EFs are estimated for 2,043 petrochemical production processes using the mass–energy balances between inputs and outputs for each type of process, known as the ‘process recipes’, obtained from the IHS PEP yearbook34. The IHS database contains process simulations and datasets that have been verified by industrial experts. From the output of individual GHGs, CO2e global warming potentials are calculated following the 100-year horizon published by the Intergovernmental Panel on Climate Change (IPCC)45. Given the cradle-to-gate focus, biogenic emissions are not distinguished and are included as part of overall emissions. The overall EF for an individual process is calculated as an addition of the four emissions sources following equation (1).

$$\begin{array}{rcl}{\mathrm{E{F}}}_{{{\mathrm{process}}}}&=&{\mathrm{E{F}}}_{{{\mathrm{feedstocks}}}}+{\mathrm{E{F}}}_{{{\mathrm{indirect}}}\,{{\mathrm{energy}}}\,{{\mathrm{use}}}}\\ && +\,{\mathrm{E{F}}}_{{{\mathrm{direct}}}\,{{\mathrm{energy}}}\,{{\mathrm{use}}}}+{\mathrm{E{F}}}_{{{\mathrm{direct}}}\,{{\mathrm{process}}}}\end{array}$$
(1)

Upstream chemicals can be used as inputs to downstream chemical production, in which case the emission factor EFintermediate is added to equation (1) for the calculation of the downstream processes’ EF. Ignoring uncertainty propagation, which is covered above, the EFs for each emissions source are calculated as follows:

  1. (1)

    ‘Feedstock’ emissions, defined in equation (2), originate from the sum of GHG emissions embedded in the supply chains of each feedstock f for a total of F feedstocks used for a particular process. This is dependent on the EF of each feedstock, specific to the region of use extracted from ecoinvent 3.818, the quantity Q of each feedstock used according to IHS process recipes and the total mass m of all output products produced following the recipe, typically 1 kg.

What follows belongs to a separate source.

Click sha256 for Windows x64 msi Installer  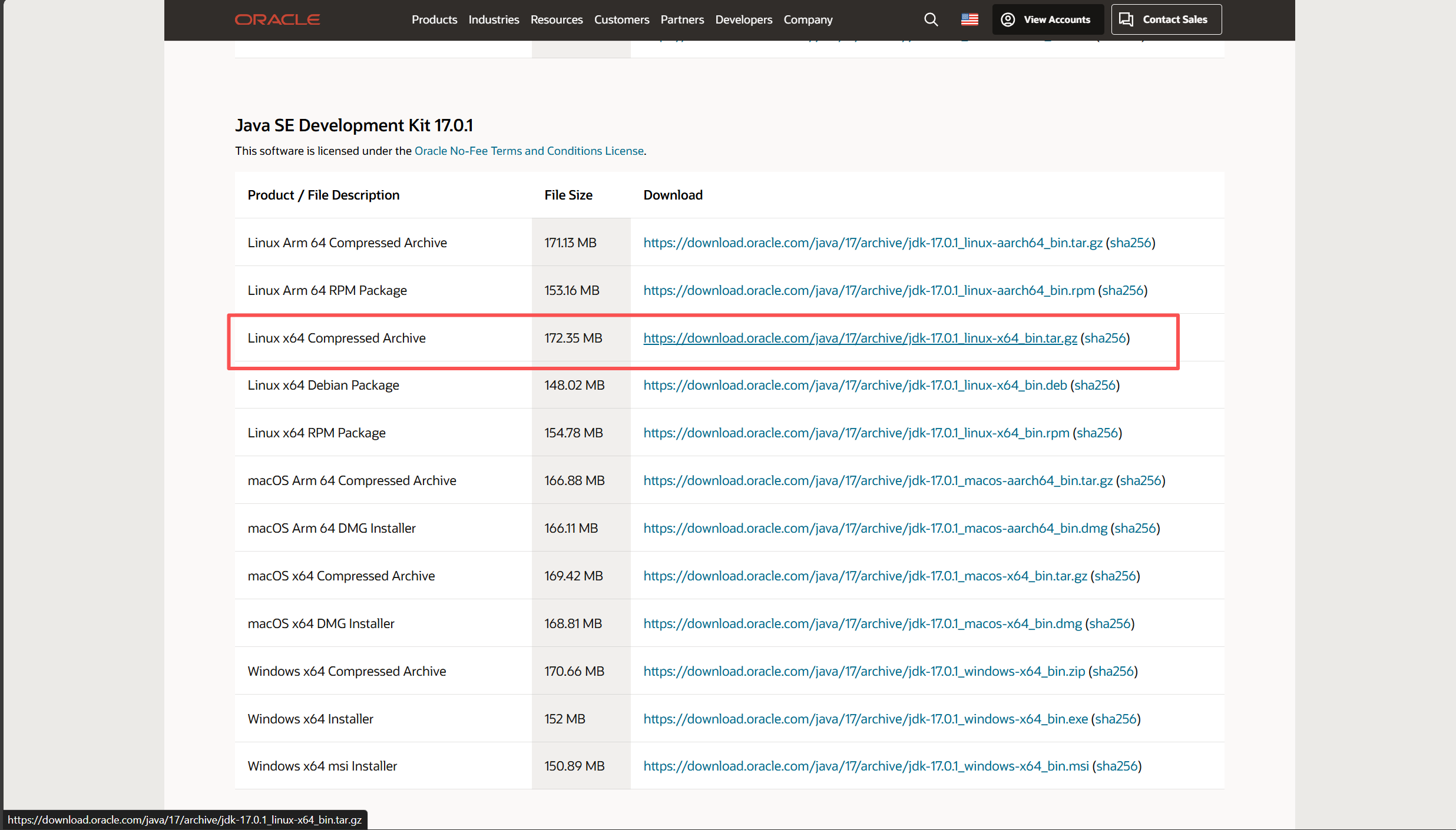coord(1117,766)
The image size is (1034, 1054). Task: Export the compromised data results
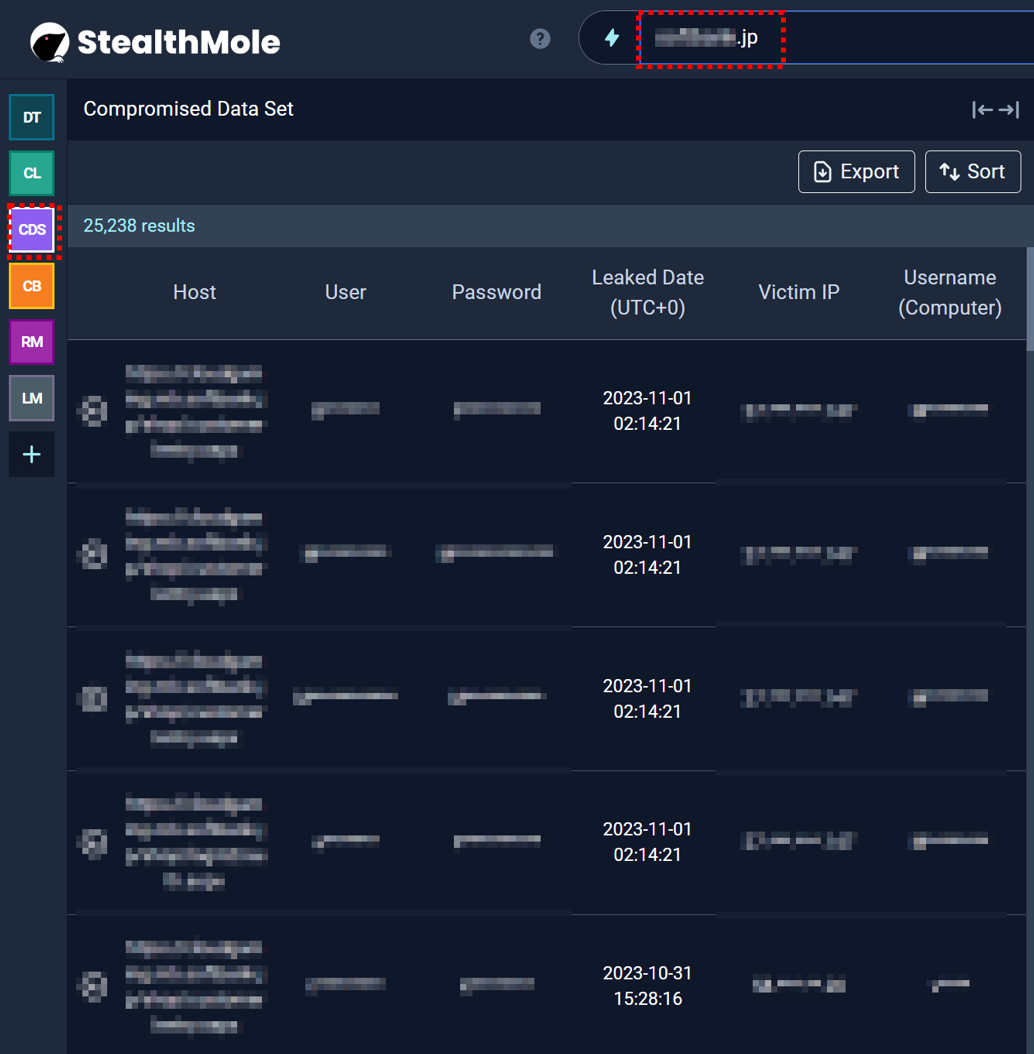856,172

    $${\mathrm{E{F}}}_{{{\mathrm{feedstocks}}}}=\mathop{\sum }\limits_{f=1}^{F}\frac{{{{\mathrm{EF}}}}_{f}\times {Q}_{f}}{m}$$
    (2)
  2. (2)

    ‘Indirect energy use’ includes any emissions embodied in energy generation, including electricity, undertaken off-site. This is region specific, depending on the energy mix in each region when attributed to individual facilities. This is taken into account by employing the relevant EFe coefficients from ecoinvent 3.8 (ref. 18), with Q defined in units of energy for each energy source e from all energy sources E, and total mass m of all output products.

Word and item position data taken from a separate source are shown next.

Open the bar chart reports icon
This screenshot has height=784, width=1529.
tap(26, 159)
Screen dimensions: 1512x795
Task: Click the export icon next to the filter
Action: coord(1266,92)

    $${\mathrm{E{F}}}_{{{\mathrm{indirect}}}\,{{\mathrm{energy}}}\,{{\mathrm{use}}}}=\mathop{\sum }\limits_{e=1}^{E}\frac{{{{\mathrm{EF}}}}_{e}\times {Q}_{e}}{m}$$
    (3)
  3. (3)

    ‘Direct energy use’ represents any CO2e emissions that originate from the on-site combustion of fuels to generate heat. This is calculated as the sum of combustion emission factors, sourced from the IPCC and US Department of Energy46,47 for each energy source e and calculated according to equation (4) with factors as defined for equation (3).

    $${\mathrm{E{F}}}_{{{\mathrm{direct}}}\,{{\mathrm{energy}}}\,{{\mathrm{use}}}}=\mathop{\sum }\limits_{e=1}^{E}\frac{{{{\mathrm{EF}}}}_{e}\times {Q}_{e}}{m}$$
    (4)
  4. (4)

    ‘Direct process’ emissions originate from the chemical reactions involved in production. Stoichiometric ratios determine the output quantity of GHG molecules released from a reaction compared with the output quantity of the desired atoms used in a process products (for example, carbon and nitrogen). These are based on equations obtained from the IPCC48 and are a combination of the molecular masses M of the GHG being analyzed and the chemical product. Direct process emissions resulting from the oxidation of input chemicals are calculated on a stoichiometric basis assuming all carbon is fully oxidized to CO2 and all nitrogen is emitted as NO2. Data on other potential GHG emissions (methane) are not available and are assumed to be negligible. In equation (5), the stoichiometric ratio is C = MGHG/Mproduct.

$${\mathrm{E{F}}}_{{{\mathrm{direct}}}\,{{\mathrm{process}}}}=\frac{{m}_{{{\mathrm{input}}}}}{{m}_{{{\mathrm{product}}}}}C$$
(5)

Chemical production processes often yield co-products alongside the product under consideration. To avoid double counting of emissions, total process emissions are allocated between co-products. To investigate the effect of the choice of allocation method on overall emissions, we calculate three separate EFs for each process by using mass, energy and economic allocation. In each case, the emissions allocated to a product from a facility are proportional to its ratio of the mass, energy or cost relative to the entirety of the co-products (see illustration in Supplementary Fig. 2). Equation (6) defines the EF of a co-product c the following allocation according to property X from the total process EF.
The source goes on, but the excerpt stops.